L’article en question, qui prévoit de pénaliser la diffusion malveillante d’images des forces de l’ordre, est vivement condamné par les syndicats de journalistes et par les défenseurs des libertés publiques. « Lorsqu’une telle incompréhension ne cesse de s’intensifier sur un sujet aussi fondamental, nous avons le devoir de nous interroger collectivement », a justifié M. Castaner au sujet de cette disposition, dont l’opposition de gauche – et même certains membres de la majorité, tel le député LRM de Paris, Pierre Person – réclame la suppression.
« Colère froide »
Un pas en arrière validé quelques heures plus tôt lors d’une réunion lundi midi à l’Elysée autour d’Emmanuel Macron, en présence du chef du gouvernement, Jean Castex, des ministres Gérald Darmanin (intérieur), Eric Dupond-Moretti (justice) et Roselyne Bachelot (culture), ainsi que des responsables de la majorité. D’après son entourage, le chef de l’Etat a validé l’idée d’une réécriture « par besoin de clarification et de rassurer ». « Le président n’a pas de dogme autour de l’article 24. Il souhaite trouver une rédaction plus adaptée, en gardant le double objectif de protéger les forces de l’ordre et garantir la liberté de la presse », indique l’Elysée.
Lors de cette entrevue, M. Macron a reproché au gouvernement d’avoir dû intervenir lui-même dans ce dossier. « La situation dans laquelle vous m’avez mis aurait pu être évitée », a-t-il lâché, sur un ton sec. Une remontrance qui visait M. Darmanin, selon plusieurs participants, qui décrivent un président « dans une colère froide ». Jeudi, lors d’un entretien en tête-à-tête, M. Macron avait déjà dû recadrer son ministre de l’intérieur, en lui demandant de faire preuve « d’apaisement ». Soucieux de déminer, le chef de l’Etat répondra d’ailleurs jeudi sur les réseaux sociaux aux questions des journalistes de Brut, un média en ligne prisé par les jeunes. Un entretien qui portera notamment sur le thème des violences policières.
Entre l’Elysée et Beauvau, la séquence a laissé des traces.

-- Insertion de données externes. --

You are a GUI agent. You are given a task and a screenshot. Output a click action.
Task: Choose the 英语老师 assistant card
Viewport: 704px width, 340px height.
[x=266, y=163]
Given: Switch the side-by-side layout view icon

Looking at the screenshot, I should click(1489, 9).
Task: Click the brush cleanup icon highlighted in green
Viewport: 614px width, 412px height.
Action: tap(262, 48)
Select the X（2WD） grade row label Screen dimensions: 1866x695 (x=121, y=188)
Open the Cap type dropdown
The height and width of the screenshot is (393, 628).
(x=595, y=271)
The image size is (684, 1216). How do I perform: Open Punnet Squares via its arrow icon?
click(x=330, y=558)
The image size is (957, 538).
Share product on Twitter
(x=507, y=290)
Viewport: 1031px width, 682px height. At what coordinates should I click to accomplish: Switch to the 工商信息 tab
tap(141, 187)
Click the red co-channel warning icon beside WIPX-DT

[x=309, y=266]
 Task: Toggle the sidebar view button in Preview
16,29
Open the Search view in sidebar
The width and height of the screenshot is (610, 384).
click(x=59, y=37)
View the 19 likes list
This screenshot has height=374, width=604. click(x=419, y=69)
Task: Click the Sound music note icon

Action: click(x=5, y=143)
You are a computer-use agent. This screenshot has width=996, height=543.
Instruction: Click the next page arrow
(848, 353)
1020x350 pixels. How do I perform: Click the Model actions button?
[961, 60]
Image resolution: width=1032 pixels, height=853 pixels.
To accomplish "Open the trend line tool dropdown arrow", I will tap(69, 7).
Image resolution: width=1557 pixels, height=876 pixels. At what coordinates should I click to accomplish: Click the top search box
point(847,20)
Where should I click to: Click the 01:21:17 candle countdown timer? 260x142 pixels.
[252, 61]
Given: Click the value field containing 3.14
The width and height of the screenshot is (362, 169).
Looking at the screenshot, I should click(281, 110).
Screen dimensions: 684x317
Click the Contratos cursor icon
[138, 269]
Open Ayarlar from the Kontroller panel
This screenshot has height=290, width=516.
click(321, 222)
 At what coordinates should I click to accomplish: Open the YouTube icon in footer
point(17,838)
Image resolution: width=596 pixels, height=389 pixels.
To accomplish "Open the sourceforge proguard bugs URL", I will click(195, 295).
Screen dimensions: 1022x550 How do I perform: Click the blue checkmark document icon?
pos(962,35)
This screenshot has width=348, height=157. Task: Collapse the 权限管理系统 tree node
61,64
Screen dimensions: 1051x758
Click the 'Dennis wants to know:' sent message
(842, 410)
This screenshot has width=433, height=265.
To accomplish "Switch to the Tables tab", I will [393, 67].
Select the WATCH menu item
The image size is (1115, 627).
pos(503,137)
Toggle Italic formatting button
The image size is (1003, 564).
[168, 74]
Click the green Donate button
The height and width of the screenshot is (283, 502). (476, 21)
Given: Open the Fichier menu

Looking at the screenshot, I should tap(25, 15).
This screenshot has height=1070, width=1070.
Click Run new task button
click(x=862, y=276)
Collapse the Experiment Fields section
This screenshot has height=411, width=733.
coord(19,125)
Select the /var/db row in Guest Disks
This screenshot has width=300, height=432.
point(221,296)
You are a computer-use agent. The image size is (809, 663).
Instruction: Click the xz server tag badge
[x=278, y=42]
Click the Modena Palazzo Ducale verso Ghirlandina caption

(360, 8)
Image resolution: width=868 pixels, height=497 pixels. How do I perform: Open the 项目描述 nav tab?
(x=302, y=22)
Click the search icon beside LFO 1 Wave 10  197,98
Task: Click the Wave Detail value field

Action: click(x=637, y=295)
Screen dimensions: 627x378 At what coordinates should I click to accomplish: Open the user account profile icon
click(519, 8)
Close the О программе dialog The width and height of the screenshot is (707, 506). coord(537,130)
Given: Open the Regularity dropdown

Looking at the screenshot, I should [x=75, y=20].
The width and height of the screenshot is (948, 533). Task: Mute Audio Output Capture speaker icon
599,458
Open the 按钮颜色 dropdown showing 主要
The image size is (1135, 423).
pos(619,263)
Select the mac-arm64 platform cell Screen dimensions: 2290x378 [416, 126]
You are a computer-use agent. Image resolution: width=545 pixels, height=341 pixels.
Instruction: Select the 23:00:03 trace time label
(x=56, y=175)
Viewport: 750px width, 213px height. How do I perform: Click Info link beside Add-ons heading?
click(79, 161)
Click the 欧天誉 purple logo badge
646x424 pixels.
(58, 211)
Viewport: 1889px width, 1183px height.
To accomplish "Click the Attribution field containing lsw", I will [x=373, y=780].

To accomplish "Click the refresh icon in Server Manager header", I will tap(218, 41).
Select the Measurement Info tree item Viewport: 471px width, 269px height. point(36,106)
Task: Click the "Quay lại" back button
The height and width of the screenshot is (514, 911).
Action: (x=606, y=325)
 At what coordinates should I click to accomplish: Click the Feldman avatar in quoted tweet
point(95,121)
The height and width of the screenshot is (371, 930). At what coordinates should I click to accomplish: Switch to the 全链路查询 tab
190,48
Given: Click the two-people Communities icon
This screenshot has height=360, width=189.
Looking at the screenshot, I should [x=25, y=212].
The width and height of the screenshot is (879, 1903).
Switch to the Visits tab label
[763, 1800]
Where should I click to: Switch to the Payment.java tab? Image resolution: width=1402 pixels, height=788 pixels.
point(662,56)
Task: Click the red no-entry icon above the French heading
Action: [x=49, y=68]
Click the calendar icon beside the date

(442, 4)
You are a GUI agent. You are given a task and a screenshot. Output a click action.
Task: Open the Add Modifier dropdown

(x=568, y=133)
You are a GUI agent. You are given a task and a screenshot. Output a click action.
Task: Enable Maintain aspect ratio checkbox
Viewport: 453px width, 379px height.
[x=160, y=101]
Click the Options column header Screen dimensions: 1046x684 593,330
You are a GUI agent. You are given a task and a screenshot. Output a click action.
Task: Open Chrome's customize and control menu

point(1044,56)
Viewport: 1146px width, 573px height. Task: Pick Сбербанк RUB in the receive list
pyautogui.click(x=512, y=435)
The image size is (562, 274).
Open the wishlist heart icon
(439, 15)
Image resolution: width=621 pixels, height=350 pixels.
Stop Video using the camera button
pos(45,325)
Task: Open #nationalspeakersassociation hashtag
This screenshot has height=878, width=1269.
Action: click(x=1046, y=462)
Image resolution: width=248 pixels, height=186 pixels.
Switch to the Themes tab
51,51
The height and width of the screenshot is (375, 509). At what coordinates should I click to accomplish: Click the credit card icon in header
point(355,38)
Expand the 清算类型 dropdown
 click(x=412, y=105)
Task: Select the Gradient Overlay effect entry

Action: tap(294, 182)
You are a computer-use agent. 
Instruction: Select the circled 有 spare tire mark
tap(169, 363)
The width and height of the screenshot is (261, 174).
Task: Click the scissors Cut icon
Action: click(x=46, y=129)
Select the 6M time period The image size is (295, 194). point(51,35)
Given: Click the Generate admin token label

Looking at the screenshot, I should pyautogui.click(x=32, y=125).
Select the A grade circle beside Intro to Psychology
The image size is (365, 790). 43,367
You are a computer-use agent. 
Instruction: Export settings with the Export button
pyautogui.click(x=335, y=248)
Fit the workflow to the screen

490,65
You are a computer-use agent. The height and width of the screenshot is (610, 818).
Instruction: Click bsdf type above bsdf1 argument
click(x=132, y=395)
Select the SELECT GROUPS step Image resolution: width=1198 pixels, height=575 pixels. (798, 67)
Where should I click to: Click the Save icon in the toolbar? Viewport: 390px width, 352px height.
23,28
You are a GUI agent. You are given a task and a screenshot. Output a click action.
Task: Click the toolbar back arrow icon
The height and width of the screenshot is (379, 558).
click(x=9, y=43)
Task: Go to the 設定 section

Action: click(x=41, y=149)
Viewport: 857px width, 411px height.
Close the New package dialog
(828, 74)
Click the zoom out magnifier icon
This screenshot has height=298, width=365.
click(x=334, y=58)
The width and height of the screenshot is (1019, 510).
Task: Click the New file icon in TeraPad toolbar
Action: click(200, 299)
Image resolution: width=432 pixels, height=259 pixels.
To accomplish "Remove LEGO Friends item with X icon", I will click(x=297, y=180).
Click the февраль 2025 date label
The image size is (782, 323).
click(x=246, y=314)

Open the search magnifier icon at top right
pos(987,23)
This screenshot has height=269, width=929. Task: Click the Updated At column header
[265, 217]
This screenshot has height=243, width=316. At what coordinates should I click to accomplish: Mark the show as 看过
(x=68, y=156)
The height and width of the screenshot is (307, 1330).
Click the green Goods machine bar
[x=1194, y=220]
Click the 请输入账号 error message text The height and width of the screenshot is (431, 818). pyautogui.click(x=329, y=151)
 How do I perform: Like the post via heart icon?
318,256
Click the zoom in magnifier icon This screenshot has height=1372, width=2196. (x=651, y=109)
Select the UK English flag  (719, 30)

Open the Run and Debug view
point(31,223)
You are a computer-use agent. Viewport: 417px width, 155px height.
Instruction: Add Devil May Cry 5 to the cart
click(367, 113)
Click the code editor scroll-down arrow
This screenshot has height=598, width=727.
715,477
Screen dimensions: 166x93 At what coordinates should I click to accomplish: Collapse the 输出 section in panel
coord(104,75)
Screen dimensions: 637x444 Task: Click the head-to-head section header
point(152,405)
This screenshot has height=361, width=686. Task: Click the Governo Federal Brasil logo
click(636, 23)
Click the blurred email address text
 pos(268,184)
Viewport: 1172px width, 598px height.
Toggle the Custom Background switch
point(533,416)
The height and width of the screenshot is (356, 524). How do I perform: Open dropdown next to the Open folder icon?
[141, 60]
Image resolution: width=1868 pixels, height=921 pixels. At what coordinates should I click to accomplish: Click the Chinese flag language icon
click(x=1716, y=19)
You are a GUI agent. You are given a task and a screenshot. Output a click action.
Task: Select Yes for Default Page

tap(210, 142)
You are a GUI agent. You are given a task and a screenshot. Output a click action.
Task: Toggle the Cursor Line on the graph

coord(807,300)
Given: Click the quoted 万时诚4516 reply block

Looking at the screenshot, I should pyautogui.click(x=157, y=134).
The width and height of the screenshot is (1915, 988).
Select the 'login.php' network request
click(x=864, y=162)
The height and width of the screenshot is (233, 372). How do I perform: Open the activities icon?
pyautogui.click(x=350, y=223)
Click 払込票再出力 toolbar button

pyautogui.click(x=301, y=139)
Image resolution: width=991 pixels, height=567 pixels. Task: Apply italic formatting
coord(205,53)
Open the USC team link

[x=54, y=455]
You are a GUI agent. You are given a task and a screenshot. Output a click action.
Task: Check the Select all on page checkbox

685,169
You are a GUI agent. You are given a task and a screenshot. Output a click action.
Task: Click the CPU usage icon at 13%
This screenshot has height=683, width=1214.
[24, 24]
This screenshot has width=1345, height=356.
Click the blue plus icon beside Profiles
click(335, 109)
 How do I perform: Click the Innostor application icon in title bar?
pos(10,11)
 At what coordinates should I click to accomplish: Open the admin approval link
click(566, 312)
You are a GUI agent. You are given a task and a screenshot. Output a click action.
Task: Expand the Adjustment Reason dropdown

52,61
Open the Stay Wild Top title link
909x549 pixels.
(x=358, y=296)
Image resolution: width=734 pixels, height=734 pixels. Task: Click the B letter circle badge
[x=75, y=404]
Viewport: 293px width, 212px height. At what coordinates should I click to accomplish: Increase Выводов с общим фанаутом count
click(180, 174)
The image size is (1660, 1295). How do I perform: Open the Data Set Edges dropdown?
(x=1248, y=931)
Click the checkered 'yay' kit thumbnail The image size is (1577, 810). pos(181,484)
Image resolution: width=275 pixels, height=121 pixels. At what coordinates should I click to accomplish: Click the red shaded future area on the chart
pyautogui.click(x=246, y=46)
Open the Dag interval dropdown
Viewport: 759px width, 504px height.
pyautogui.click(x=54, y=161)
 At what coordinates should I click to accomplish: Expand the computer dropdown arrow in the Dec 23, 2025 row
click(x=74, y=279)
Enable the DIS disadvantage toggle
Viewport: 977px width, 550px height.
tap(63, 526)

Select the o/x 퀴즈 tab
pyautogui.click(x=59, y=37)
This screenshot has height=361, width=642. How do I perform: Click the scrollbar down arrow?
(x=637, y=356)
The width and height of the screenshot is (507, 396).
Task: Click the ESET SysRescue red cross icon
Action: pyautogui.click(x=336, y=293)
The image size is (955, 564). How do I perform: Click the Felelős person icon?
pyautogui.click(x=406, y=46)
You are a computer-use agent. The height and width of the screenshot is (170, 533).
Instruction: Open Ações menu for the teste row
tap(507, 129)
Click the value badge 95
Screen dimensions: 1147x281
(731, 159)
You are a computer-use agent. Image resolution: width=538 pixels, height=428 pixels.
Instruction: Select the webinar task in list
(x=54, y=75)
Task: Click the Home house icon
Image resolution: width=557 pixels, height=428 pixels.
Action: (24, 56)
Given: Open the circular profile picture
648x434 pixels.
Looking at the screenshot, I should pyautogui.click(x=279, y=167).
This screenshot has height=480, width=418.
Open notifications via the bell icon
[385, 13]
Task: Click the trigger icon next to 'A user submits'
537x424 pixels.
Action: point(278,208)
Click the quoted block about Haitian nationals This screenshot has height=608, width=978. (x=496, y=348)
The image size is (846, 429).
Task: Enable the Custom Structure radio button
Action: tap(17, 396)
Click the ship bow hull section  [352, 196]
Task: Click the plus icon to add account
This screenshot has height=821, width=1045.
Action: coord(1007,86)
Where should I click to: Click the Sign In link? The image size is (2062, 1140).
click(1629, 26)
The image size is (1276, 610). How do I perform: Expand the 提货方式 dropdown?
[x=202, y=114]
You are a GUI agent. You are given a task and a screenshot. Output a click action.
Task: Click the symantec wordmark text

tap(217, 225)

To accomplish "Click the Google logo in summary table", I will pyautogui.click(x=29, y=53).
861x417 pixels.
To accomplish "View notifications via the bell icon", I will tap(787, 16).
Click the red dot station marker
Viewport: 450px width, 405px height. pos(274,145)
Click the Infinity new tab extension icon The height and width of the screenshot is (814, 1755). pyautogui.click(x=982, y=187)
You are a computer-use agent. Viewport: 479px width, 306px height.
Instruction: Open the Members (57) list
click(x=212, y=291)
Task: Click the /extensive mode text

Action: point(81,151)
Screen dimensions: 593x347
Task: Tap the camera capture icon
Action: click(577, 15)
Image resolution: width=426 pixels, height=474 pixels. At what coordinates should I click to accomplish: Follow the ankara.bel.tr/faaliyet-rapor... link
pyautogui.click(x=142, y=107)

Pour la première fois, l’entourage du chef de l’Etat a directement ciblé le disciple de Nicolas Sarkozy, en lui reprochant d’avoir mis de l’huile sur le feu à des moments-clés, au risque d’exposer M. Macron. « Le problème, ce n’est pas sa ligne – Darmanin a été nommé à Beauvau précisément pour muscler la jambe régalienne du président – mais sa gestion chaotique », s’agace un macroniste du premier cercle. Pas question, pour autant, de se séparer de celui qui s’est imposé comme un poids lourd du gouvernement. Malgré les appels à la démission émanant de l’opposition, la place de Gérald Darmanin à Beauvau n’est pas menacée, selon plusieurs sources. « C’est tendu mais on n’est pas non plus sur une piste noire », résume un proche du président. « Gérald Darmanin reste un ministre solide, qui a la confiance de l’Elysée et de Matignon », le défend Stanislas Guerini, délégué général de LRM.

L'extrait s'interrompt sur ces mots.